Personal website of Simon Birrer


I am actively developing and supporting software solutions to help collaborators and the community in general to advance in science. All software I am developing are publicly available, primary on my GitHub repository. I make a big effort in facilitating the distribution and use of the software through packaging, modular built up, documentation and example use cases.

Below you can find a list of packages I have developed or of which I am part of the developing team. If you have further questions, do not hesitate to get in touch with me! I am happy to support you, hand out analysis scripts and add features, if requested.


lenstronomy is a multi-purpose astropy affiliated package to model strong gravitational lenses. The software package is presented in Birrer & Amara 2018 and is based on Birrer et al 2015. lenstronomy finds application in 60+ scientific publications for e.g. measuring the expansion rate of the universe, quantifying lensing substructure to infer dark matter properties, or galaxy evolution studies.
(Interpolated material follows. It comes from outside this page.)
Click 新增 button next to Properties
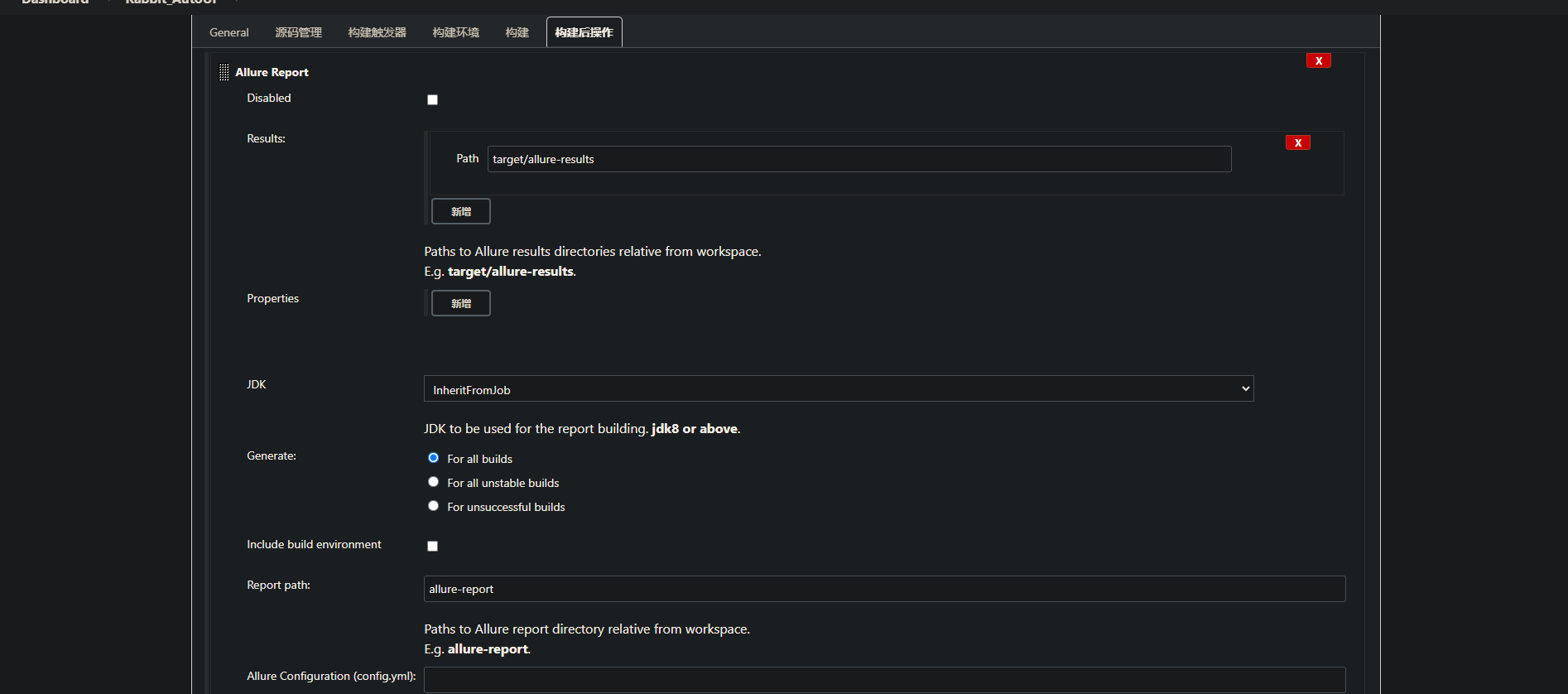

Open source software development project to forward model the sky. I am a development team member.


Deeplenstronomy is a tool for simulating large datasets for applying deep learning to strong gravitational lensing. It works by wrapping the functionalities of lenstronomy in a convenient yaml-style interface, allowing users to embrace the astronomer part of their brain rather than their programmer part when generating training datasets.


Hierarchical analysis of strong lenses to measure the Hubble constant and galaxy density profiles. hierArc found its first application in Birrer et al 2020 and has been extended to e.g. incorporate lensed supernovae by Birrer et al. 2021.
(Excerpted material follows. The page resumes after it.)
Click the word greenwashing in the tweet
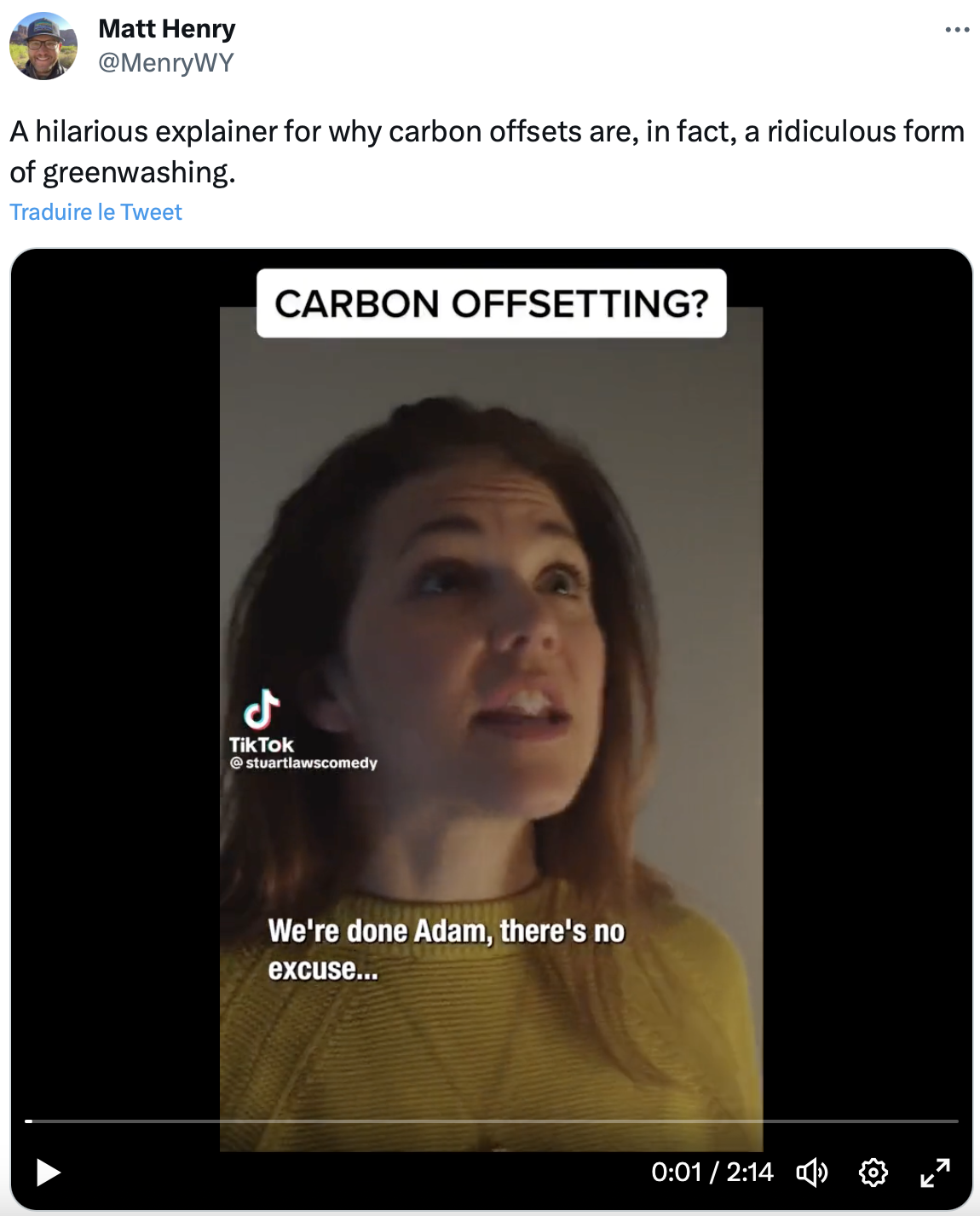This screenshot has height=1216, width=980. click(136, 172)
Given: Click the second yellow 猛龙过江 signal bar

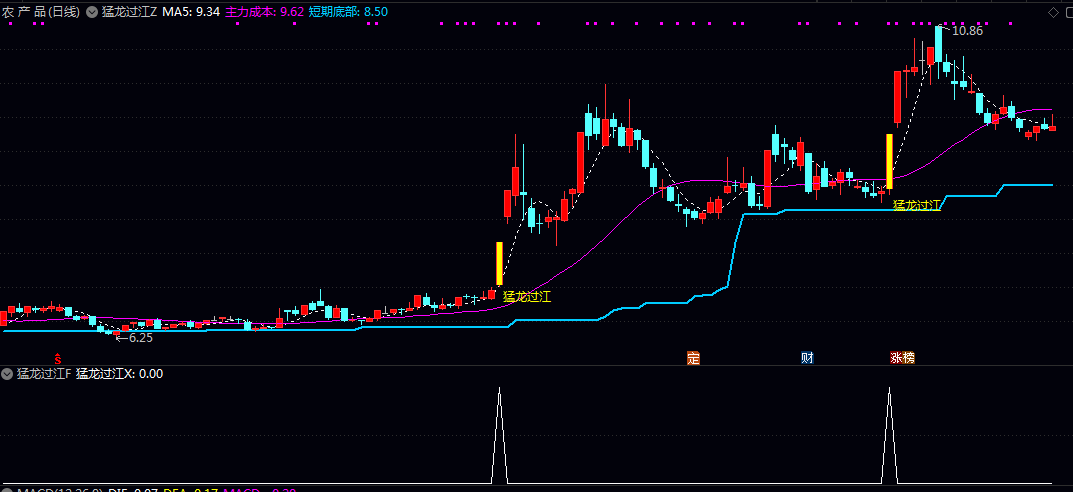Looking at the screenshot, I should pos(890,161).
PSF-r performs Point Spread Function reconstruction for astronomical ground- and space-based imaging data. It found application for James Webb Space Telescope and Hubble Space Telescope data analyses.

Strong lensing lecture notes

A set of interactive lecture notes about strong gravitational lensing in Jupyter notebook form.


Python Wrapper of the FASTELL fortran code by Rennan Barkana. It performs fast numerical integrals to compute deflection angle and lensing potential for smoothed elliptical power-law lens models.